Degenerative joint disease, medically known as osteoarthritis, is the most common form of joint disease, and spares no age, race or geographic area. By the age of 40, ninety percent of all adults have radiographic findings of osteoarthritis in their weight-bearing joints – which is about 20 million adults in the United States at any given time. Heredity and mechanical factors play a big role in the development of this potentially debilitating disease, and as we age, the symptoms of osteoarthritis increase.

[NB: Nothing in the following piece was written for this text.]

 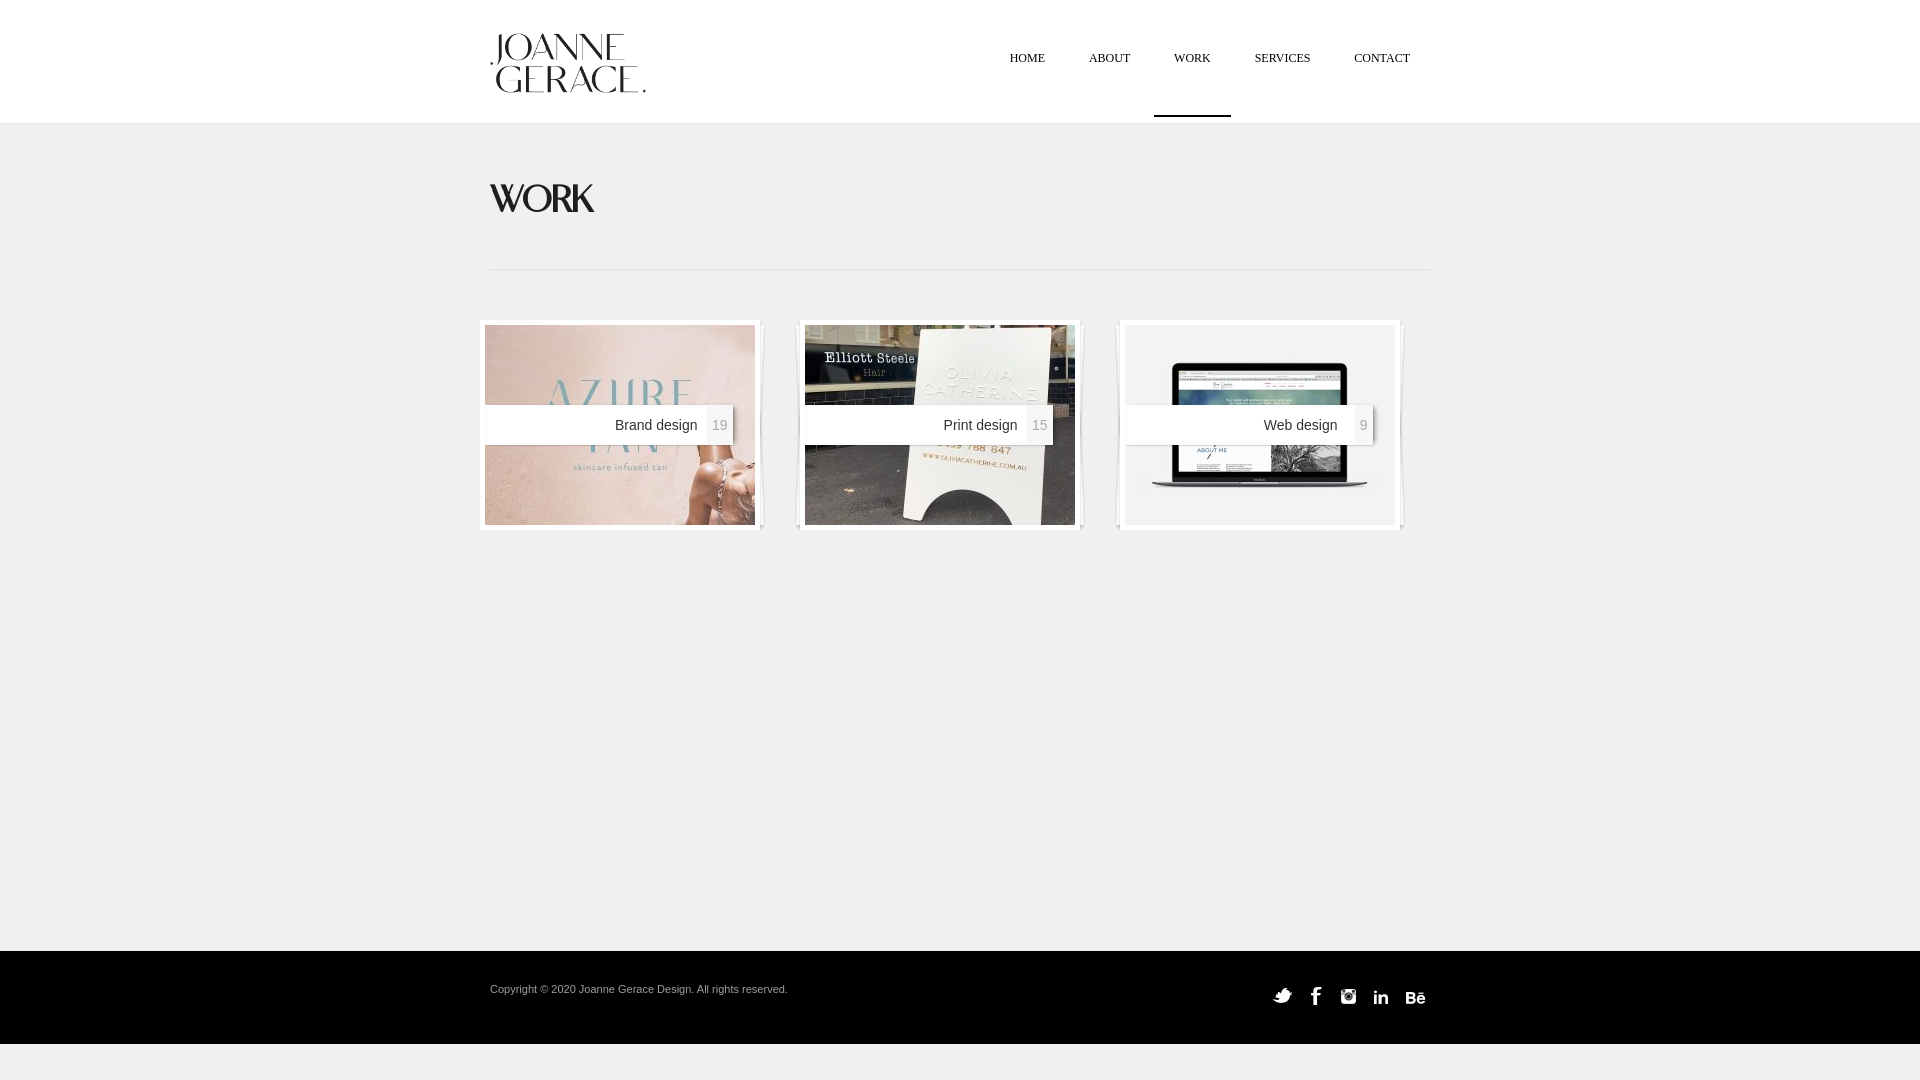 What do you see at coordinates (1282, 82) in the screenshot?
I see `'SERVICES'` at bounding box center [1282, 82].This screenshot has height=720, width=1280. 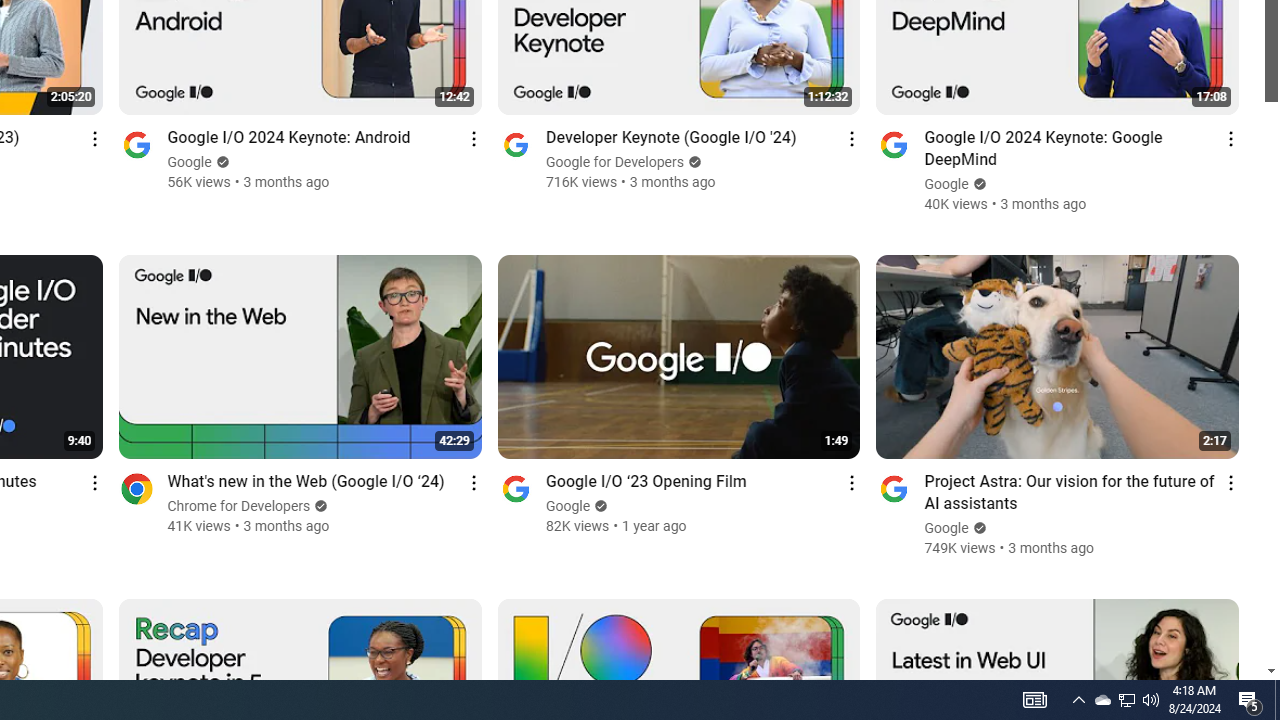 I want to click on 'Chrome for Developers', so click(x=239, y=505).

Osteoarthritis is normally divided into two types: primary and secondary. The primary type most commonly affects the fingers, hands, hips, the knees, bones in the foot and the joints of the big toe, along with the neck and the lumbar spine. The secondary types of degenerative joint disease usually refer to bone surfaces that are injured or bones in joints that may be broken or fractured. Occupational overuse of a joint and certain neurological or metabolic diseases typically fall into this second category.

Weight reduction, especially in women, has been shown to reduce the risk of developing symptomatic knee osteoarthritis. Estrogen replacement therapy has been shown to reduce the risk of knee and hip osteoarthritis in many patients.  Other studies have shown that maintaining normal vitamin D levels may also reduce the occurrence and progression of osteoarthritis. For many patients with mild to moderate osteoarthritis of the weight-bearing joints, a supervised walking program may result in clinical improvement.  Weight loss always improves the symptoms of osteoarthritis in the knees.
In conclusion, if your joints hurt and your mobility decreases, please do not automatically assume it is part of the aging process.  Pain is the body’s way of telling us that there is something wrong.

A physician or nurse practitioner should be consulted before accumulative damage is done to the joint.